CureVac Announces Study Publication in Molecular Therapy Demonstrating Wide-Ranging Benefits of Sequence-Optimized, Unmodified MRNas
Jun 24 15
CureVac announced that a study of its RNArt technology platform was published in Molecular Therapy as an advanced article preview. The peer-reviewed study that was carried out in collaboration with Acuitas Therapeutics demonstrated for the first time that sequence-optimized, chemically unmodified mRNAs raised relevant protein levels in non-human primates without stimulating an unwanted immune reaction, indicating that mRNA achieves meaningful biological effects in large animals with body weight close to humans. Moreover, the study suggested that sequence-optimized, unmodified mRNAs offer advantages when compared to chemically-modified mRNAs, including more efficacious protein translation.
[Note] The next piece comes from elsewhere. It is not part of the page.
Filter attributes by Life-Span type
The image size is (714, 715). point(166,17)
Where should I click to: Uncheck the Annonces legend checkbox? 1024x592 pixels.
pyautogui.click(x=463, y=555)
In the study, titled "Sequence-Engineered mRNA Without Chemical Nucleoside Modifications Enables an Effective Protein Therapy in Large Animals," investigators used erythropoietin (EPO) driven production of red blood cells as the biological model. Data demonstrated that sequence-engineered mRNA encoding EPO elicited meaningful physiological responses from mice to non-human primates, such as a considerable increase of serum EPO levels and reticulocyte counts, as well as a significant rise in hematocrit. Even in pigs of approximately 20 kg in weight, a single dose of engineered mRNA encapsulated in lipid nanoparticles induced high systemic EPO levels and strong physiological effects. There was neither cytokine release nor induction of EPO-specific antibodies upon repeated treatment. The study also compared sequence-engineered, unmodified mRNA to various chemically-modified mRNAs, including mRNA from a commercial supplier. As suggested by protein levels and physiological responses, the sequence-engineered mRNA outperformed its modified counterpart. Thus, the present study proves that protein (replacement) therapies are possible with mRNA, without any need for chemical modifications. The company's sequence engineering technology can be applied to any protein of interest, including complexes such as antibodies. Currently the company applies this technology, RNAntibody, in collaboration with the Defense Advanced Research Projects Agency for passive immunization with protecting antibodies encoded on mRNA.